What Your 2011 Gala Dollars Supported

Basic Science Endowment

At Fred Hutchinson Cancer Research Center, our compassion drives us to seek a better future for those with cancer, HIV/AIDS and related diseases. At the heart of our research are the dedicated scientists of the Basic Sciences Division, who are continually pushing the boundaries to gain a fundamental understanding of how biology works. This exploration of life’s basic mechanisms is leading to remarkable discoveries and potentially lifesaving advances.

Private support is crucial to the scientific foundations upon which new strategies to fight cancer and other diseases are built. At the 2011 Hutch Holiday Gala, attendees demonstrated their commitment to the Hutchinson Center’s mission and researchers once again, this time raising more than $6.2 million for a Basic Sciences Endowment, and bringing the lifetime Gala total to more than $81.4 million in the 36-year history of the event.

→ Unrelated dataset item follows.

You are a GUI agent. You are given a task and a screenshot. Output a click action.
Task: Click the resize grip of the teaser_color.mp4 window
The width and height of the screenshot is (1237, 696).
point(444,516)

In this report, we highlight two projects being led by Basic Sciences Division researchers that would not be possible without generous partners like you:

• A breakthrough in understanding the evolutionary conflict between HIV-related viruses and their hosts’ defense systems
• A discovery into protein structure that is paving the way for corrective gene therapy that could cure multiple diseases

Thank you for helping to fund projects such as these and joining the Hutchinson Center in its goal to improve the lives of those who battle cancer and related diseases.

Evolutionary genetic arms race

Hutchinson Center scientist Dr. Harmit Malik and his colleagues study the genetic tugs-of-war between viruses and their hosts, epic battles in which each side rapidly evolves to gain the upper hand over its opponent. A world leader in his field, Dr. Malik explores the history of these conflicts in order to improve our future chances of successfully treating deadly infections such as HIV.

Recently, Dr. Malik and an interdisciplinary team of Hutchinson Center investigators traced, for the first time ever, the origin of one such evolutionary struggle. It pits two proteins against each other: a host protein that helps cells resist infection by HIV-related viruses and a protein made by some members of the HIV family that can degrade that defensive host protein. By piecing together a family tree of sorts for the viral protein, the researchers found that the most common form of the human virus, known as HIV-1, is part of a branch that never acquired the ability to counteract this host defense mechanism.

If HIV-1 can’t break down the protective protein, then why, you may ask, is it so successful at infecting human cells? One possibility is that this supposed weakness in the virus has actually made it stronger, driving it to compensate by developing even more effective countermeasures. More research will need to be done before we know for sure, but already discoveries like Dr. Malik’s are giving scientists the answers they will need to design better vaccines and therapies to prevent and treat HIV infection.

Paving the way for corrective therapy

Dr. Barry Stoddard and colleagues have solved the three-dimensional structure of a recently discovered type of gene-targeting protein called a TAL effector. These proteins have the potential to be extremely powerful tools for gene therapy and gene correction, offering the possibility of better treatments, and even cures, for disease.

TAL effectors occur naturally in a type of bacteria that can infect certain plants, but, as Dr. Stoddard explains, “In biotechnology and medicine, TAL effectors can be used by scientists to seek out and bind to DNA targets in any organism of choice, including genes in humans that contain disease-causing mutations that we might want to correct.”

Using sophisticated computational analyses and X-ray technology to study the arrangement of the protein’s individual atoms, the group determined that TAL effectors have a modular, LEGO-like architecture that allows them to be easily reshuffled and engineered for DNA targeting.
Solving the structure of the TAL effector protein allows scientists to see exactly how the protein binds to its DNA target. With the form finally unveiled, scientists can now engineer the proteins to work more effectively in a variety of medical applications.

Thank you

The Hutchinson Center thanks you again for your support. Your generous contributions help to sustain our scientists in their unwavering commitment to improve the lives of those with cancer and related diseases.